Un souper parrainé par le Conseil des écoles catholiques du Centre-Est a eu lieu samedi soir en l'honneur des familles syriennes d'Ottawa.

Un premier Noël au Canada pour plusieurs familles syriennes

De nombreuses familles syriennes se sont réunies au Collège catholique Samuel-Genest à Ottawa samedi soir pour souligner leur premier Noël en sol canadien.
Le directeur général - marketing et communications - au Conseil des écoles catholiques du Centre-Est (CECCE), Anouar Nemry, a indiqué que les réfugiés syriens présents à l'activité se sont établis à Ottawa en début d'année 2016. Un souper communautaire, des spectacles et des cadeaux de présence ont ponctué l'événement, qui a rassemblé quelque 250 personnes.
« On célèbre les succès des élèves. La plupart d'entre eux ne parlaient pas le français lorsqu'ils sont arrivés. Il y a beaucoup de choses qui se sont passées depuis, et nous célébrons nos réalisations », a expliqué M. Nemry.
Deux des élèves présents se sont exprimés dans un français impeccable. Originaires de Homs, ils ont fui la guerre en Syrie avec leurs parents, et se sont réfugiés pendant quatre ans et demi au Liban avant de venir s'installer au Canada.

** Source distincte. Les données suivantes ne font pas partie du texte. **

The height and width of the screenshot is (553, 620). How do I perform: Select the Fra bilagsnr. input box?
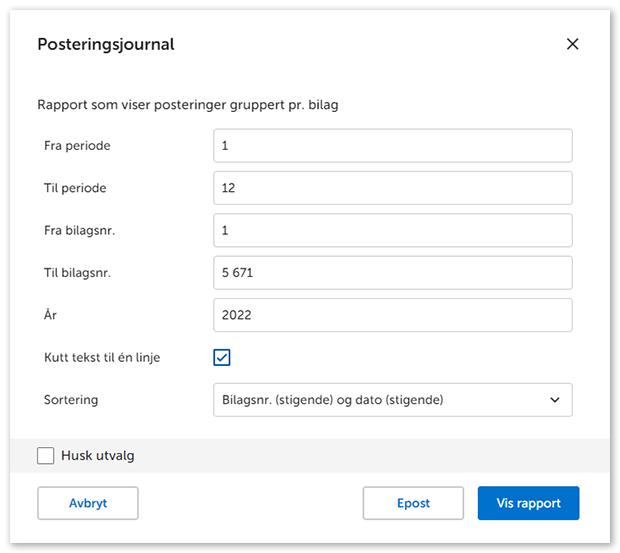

« C'est plus sécuritaire, plus plaisant et plus beau, ici », a noté Majd Alkhori, 12 ans, qui trouve qu'il fait très bien dans ses études au Canada jusqu'à présent. « C'est plus paisible ici », a renchéri son frère, Ghadi Alkhori, 10 ans. Les deux garçons pratiquent des sports, dont la natation, le soccer et le basketball.
Leur mère, Rola Jreij, a indiqué que la décision d'accepter de venir s'installer au Canada, plus précisément à Ottawa, n'a pas été difficile puisqu'elle et ses deux enfants parlent le français. Son mari, lui, apprend l'anglais et se cherche un travail. Il est électricien. Il comprend et parle quelques mots de français.
« C'est joli d'être ici à Noël, mais il y a quand même un pincement au coeur parce que notre parenté est encore là-bas, en Syrie et au Liban. Mais, en général, nous sommes heureux ici au Canada, et heureux de célébrer Noël pour la première fois ici », a indiqué Mme Jreij, qui travaille comme couturière et dans une organisation francophone.
« Mes enfants sont contents. C'est leur première fête ici au Canada. Je crois qu'ils verront beaucoup de choses, des choses différentes de chez nous. J'espère que ça marchera très bien pour eux », a continué Mme Jreij.